I ragusani donano sangue ma non organi

L’encefalo e il sistema nervoso non rispondono più, il cuore batte soltanto perché sostenuto dai farmaci e il respiro è sviluppato dalla ventilazione meccanica, pertanto gli altri organi continuano a funzionare. Il paziente è clinicamente morto. La scienza afferma che è impossibile tornare indietro.

A quel punto, un medico chiede ai familiari il consenso all’espianto degli organi e dei tessuti rimasti in buone condizioni per consentire a qualcun altro in lista d’attesa di potere continuare a vivere senza la sofferenza che lo sta devastando. Un dono, cui i familiari danno il benestare se il loro congiunto non abbia già espresso il proprio consenso quando è in vita, attraverso l’Azienda sanitaria di appartenenza o l’Aido, l’associazione italiana donatori d’organi.

Sebbene nell’ultimo anno le donazioni di organi siano aumentate (Sicilia +5,4%), tornando ai numeri pre-pandemia, a Ragusa c’è ancora tanto da fare. L’ultimo numero disponibile risale al 2020: 9 espianti. La nostra provincia si piazza al 96.mo posto su 107 posizioni della classifica italiana.

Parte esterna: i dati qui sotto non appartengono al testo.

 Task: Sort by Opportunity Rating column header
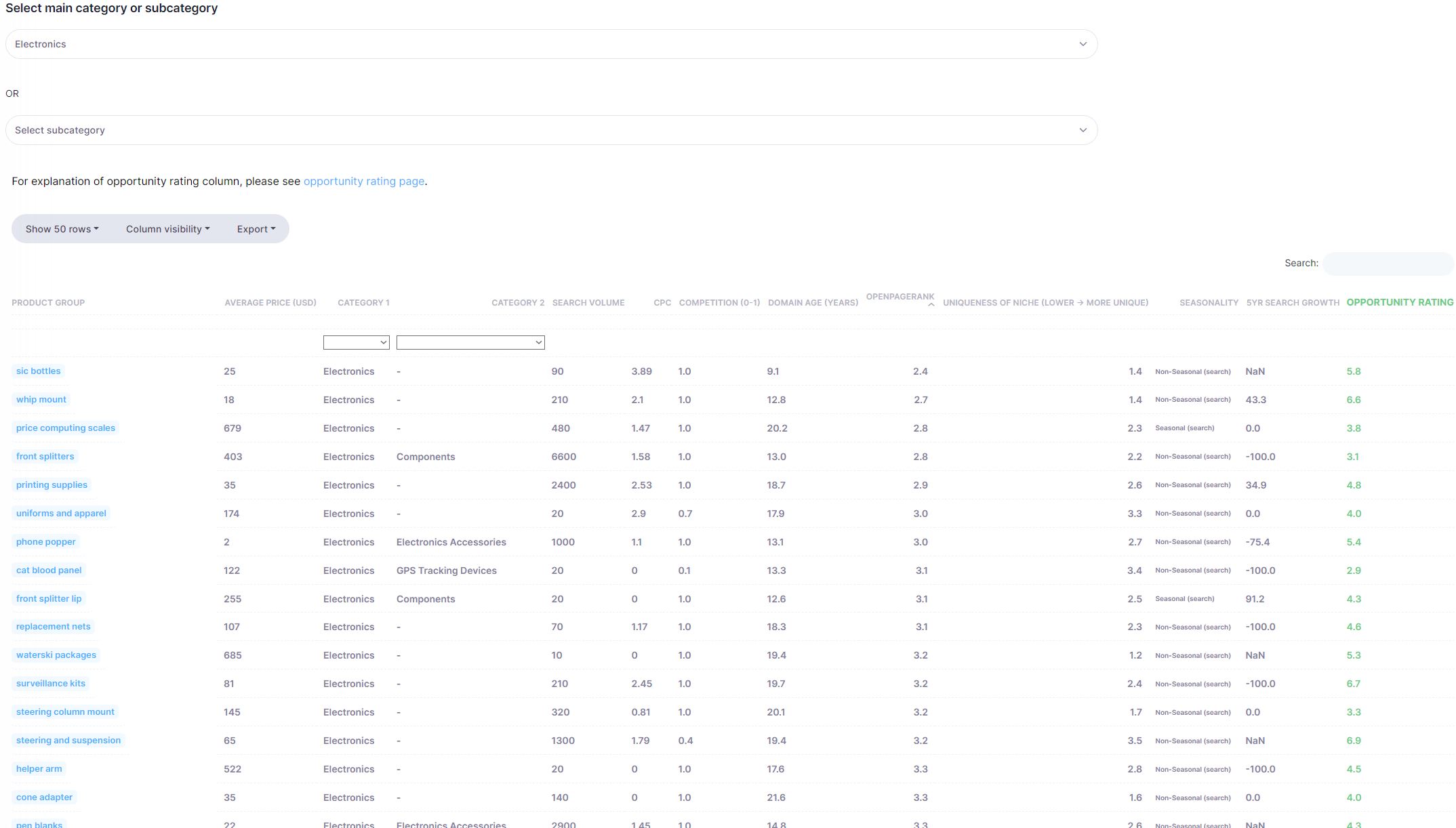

Diverse famiglie, infatti, al momento di decidere si oppongono a questo genere di scelta. Un dato che contrasta con l’alto numero di donazioni di sangue e plasma, che vede la provincia ai primissimi posti in Italia: lo scorso anno sono state quasi 44.000, addirittura +3.254 rispetto al primo anno di pandemia. Un altro record.

Certo, donare sangue non è come donare organi. Siamo su due livelli lontani seppure paralleli. A volte, la commozione verso il congiunto appena dichiarato morto sembra prendere il sopravvento. Secondo i dati del ministero della Salute il 22,80% dei ragusani ha già sottoscritto di volere donare i propri organi sulla propria carta d’identità elettronica, mentre quasi il 60% ha dichiarato il proprio benestare attraverso varie forme. In linea di massima, dunque, il consenso c’è. Servono comunque organi sani, non devastati da traumi o malattie. L’enfasi con cui gli organi di informazione danno notizia sugli espianti è giusta e doverosa. Certifica un gesto straordinario d’altruismo. Come quelli consentiti da Titta Tumino, architetto di 56 anni deceduto nel dicembre scorso o della 75enne morta a fine marzo nell’ospedale “Giovanni Paolo II”. Una parte di loro vive adesso in corpi che erano allo stremo.
Il gesto di chi dona non muore mai. Un bellissimo messaggio nella settimana che volge alla Pasqua.